### What is expected
Look through the listing below for the word "swatch" and copy every line where it occurs.
┏━━
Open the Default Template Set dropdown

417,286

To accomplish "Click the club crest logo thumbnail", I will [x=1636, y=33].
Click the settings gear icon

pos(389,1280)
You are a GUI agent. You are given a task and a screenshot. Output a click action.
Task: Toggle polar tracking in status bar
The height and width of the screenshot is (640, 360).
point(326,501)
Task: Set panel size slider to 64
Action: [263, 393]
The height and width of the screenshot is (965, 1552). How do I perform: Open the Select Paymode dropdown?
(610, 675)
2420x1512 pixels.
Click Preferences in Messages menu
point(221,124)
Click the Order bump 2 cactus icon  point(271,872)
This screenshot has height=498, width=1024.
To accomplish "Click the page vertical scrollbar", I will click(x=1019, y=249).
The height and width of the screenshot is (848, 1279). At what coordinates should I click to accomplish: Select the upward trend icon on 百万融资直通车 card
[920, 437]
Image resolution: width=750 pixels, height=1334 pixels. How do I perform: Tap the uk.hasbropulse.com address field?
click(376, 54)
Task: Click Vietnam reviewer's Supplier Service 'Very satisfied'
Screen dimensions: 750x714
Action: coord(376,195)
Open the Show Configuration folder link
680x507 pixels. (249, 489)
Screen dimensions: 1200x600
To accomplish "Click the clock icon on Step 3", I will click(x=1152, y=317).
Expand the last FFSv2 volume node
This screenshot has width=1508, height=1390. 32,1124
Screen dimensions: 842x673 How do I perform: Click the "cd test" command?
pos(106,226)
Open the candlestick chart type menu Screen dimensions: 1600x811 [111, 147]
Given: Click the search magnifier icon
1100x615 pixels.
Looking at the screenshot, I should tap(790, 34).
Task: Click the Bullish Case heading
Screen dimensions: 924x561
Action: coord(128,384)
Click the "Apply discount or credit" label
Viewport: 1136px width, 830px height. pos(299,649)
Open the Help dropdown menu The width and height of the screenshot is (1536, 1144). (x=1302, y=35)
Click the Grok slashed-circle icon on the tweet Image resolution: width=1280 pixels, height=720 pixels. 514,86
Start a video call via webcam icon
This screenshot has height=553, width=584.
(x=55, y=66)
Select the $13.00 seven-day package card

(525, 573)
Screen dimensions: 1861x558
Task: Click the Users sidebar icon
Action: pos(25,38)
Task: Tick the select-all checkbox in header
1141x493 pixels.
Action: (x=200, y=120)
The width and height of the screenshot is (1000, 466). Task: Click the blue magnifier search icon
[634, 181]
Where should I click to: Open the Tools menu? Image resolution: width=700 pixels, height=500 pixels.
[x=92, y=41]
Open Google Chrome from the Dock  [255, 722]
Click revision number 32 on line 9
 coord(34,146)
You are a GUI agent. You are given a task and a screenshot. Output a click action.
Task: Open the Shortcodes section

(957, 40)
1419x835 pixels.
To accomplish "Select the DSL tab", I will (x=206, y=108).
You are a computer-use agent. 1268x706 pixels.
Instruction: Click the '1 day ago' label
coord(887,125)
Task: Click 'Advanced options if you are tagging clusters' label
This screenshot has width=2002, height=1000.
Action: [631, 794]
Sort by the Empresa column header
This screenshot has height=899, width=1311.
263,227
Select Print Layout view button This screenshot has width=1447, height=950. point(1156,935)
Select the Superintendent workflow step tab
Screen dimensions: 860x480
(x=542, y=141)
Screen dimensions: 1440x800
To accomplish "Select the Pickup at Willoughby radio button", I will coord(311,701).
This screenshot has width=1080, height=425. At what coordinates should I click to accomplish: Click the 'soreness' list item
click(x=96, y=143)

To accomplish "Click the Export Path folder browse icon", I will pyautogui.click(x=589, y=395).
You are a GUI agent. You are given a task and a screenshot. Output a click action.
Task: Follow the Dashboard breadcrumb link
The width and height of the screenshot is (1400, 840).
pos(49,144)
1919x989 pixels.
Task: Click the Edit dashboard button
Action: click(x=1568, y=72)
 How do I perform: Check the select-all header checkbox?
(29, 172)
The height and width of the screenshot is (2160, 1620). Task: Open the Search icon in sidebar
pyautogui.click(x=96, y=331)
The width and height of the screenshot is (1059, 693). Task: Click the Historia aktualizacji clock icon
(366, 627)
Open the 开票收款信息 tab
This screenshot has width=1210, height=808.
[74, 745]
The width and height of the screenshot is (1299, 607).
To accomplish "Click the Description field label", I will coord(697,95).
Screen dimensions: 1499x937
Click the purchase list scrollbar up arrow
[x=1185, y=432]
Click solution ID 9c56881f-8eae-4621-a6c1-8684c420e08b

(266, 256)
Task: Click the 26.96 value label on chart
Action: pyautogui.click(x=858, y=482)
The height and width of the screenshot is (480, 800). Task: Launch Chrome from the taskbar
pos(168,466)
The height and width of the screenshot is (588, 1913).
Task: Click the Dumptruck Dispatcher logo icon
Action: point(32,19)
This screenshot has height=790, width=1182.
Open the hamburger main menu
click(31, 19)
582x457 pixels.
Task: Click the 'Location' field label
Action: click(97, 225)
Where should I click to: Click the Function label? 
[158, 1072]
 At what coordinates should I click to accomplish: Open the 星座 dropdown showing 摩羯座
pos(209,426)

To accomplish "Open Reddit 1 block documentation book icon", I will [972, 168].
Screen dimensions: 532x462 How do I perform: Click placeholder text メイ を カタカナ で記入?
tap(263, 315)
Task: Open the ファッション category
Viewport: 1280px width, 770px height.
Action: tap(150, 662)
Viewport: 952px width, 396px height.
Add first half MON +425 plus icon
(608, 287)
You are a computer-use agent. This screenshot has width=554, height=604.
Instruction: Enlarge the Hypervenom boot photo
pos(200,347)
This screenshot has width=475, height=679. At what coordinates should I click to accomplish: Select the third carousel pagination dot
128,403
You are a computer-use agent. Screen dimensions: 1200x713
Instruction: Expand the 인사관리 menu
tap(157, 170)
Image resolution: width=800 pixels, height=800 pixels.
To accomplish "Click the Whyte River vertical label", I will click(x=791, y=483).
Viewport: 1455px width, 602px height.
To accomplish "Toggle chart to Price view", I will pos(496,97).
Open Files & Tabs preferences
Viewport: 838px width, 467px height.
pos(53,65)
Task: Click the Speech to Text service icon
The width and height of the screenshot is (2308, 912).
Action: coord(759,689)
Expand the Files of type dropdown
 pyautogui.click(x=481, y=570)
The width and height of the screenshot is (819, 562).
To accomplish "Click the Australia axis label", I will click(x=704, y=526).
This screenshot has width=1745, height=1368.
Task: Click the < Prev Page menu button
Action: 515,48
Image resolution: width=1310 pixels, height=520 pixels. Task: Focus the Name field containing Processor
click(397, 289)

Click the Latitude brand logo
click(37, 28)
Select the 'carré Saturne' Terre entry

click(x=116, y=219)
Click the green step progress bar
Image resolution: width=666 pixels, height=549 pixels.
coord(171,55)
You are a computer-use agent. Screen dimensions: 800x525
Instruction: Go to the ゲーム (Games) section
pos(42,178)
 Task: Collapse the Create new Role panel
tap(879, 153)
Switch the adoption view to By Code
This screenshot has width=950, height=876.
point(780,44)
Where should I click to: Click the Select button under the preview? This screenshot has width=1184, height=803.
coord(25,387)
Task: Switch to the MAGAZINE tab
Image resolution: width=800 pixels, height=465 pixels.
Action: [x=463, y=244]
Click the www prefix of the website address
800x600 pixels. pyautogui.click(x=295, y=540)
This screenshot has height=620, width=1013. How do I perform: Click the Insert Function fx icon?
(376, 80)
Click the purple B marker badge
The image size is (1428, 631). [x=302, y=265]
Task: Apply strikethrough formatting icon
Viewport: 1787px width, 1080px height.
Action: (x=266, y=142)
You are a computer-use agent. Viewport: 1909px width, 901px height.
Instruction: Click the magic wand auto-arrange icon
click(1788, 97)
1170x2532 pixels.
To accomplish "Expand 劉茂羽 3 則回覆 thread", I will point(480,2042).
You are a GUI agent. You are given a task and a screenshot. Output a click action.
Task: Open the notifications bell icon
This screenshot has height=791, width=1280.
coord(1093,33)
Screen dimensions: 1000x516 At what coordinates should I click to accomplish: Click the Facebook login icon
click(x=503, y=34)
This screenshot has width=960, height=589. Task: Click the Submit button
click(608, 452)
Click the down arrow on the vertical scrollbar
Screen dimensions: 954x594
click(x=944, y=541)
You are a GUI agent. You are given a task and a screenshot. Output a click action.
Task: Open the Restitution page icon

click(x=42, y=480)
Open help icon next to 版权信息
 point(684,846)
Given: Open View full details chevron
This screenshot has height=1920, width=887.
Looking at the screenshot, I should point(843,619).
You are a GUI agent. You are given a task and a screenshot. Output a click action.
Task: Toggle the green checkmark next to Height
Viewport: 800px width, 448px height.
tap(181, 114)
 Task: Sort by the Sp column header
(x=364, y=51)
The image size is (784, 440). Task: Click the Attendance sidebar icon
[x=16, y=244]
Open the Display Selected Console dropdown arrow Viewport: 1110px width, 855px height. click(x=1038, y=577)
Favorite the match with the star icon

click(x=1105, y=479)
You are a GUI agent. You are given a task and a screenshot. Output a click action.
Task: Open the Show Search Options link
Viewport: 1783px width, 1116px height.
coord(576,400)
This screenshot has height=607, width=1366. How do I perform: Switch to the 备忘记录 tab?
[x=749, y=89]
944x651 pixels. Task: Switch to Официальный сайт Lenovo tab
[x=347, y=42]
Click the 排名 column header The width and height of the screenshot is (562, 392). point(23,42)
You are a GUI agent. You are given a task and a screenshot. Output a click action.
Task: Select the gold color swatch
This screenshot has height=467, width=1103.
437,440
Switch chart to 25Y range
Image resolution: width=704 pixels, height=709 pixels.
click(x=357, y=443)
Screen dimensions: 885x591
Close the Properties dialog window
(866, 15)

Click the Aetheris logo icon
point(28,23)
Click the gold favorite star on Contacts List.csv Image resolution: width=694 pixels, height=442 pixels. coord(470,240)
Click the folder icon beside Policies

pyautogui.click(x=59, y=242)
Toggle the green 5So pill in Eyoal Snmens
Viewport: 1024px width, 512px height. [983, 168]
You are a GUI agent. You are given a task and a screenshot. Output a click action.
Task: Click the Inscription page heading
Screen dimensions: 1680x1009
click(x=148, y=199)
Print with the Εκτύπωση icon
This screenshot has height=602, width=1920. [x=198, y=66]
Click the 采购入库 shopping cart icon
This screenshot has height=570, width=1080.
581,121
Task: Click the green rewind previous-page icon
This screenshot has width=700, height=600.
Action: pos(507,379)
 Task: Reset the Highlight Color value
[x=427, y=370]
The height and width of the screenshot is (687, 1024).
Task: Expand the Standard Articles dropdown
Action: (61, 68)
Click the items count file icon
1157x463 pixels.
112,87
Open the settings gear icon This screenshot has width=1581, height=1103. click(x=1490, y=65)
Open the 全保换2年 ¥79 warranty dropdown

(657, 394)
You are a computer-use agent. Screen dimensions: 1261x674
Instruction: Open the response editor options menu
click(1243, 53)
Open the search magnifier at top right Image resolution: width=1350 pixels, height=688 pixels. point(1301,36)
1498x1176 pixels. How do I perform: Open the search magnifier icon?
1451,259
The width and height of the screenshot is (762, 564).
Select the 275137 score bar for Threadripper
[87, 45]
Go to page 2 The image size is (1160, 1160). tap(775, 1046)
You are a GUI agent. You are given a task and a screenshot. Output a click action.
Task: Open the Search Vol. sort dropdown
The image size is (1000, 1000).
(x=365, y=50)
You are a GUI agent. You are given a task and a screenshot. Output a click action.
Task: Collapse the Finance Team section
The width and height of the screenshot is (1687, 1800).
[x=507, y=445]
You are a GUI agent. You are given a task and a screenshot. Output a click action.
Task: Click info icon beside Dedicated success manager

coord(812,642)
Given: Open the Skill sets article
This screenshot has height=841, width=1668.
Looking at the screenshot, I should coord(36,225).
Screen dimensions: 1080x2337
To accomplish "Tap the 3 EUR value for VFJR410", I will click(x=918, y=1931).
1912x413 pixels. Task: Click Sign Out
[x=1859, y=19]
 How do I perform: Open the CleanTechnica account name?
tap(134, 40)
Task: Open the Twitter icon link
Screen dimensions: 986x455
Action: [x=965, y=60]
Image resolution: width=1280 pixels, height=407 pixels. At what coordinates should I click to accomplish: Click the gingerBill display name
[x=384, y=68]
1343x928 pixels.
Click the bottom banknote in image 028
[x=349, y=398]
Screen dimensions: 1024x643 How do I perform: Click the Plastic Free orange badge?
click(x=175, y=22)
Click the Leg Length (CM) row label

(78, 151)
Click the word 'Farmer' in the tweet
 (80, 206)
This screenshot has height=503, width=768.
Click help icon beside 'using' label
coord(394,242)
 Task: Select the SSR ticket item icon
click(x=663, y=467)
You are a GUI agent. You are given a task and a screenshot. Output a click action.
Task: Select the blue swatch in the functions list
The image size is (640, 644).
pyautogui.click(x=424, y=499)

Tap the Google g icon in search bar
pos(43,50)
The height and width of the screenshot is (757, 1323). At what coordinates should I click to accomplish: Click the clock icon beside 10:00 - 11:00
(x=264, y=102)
┗━━
### Response area
Task: Select the gold color swatch
Task: Select the blue swatch in the functions list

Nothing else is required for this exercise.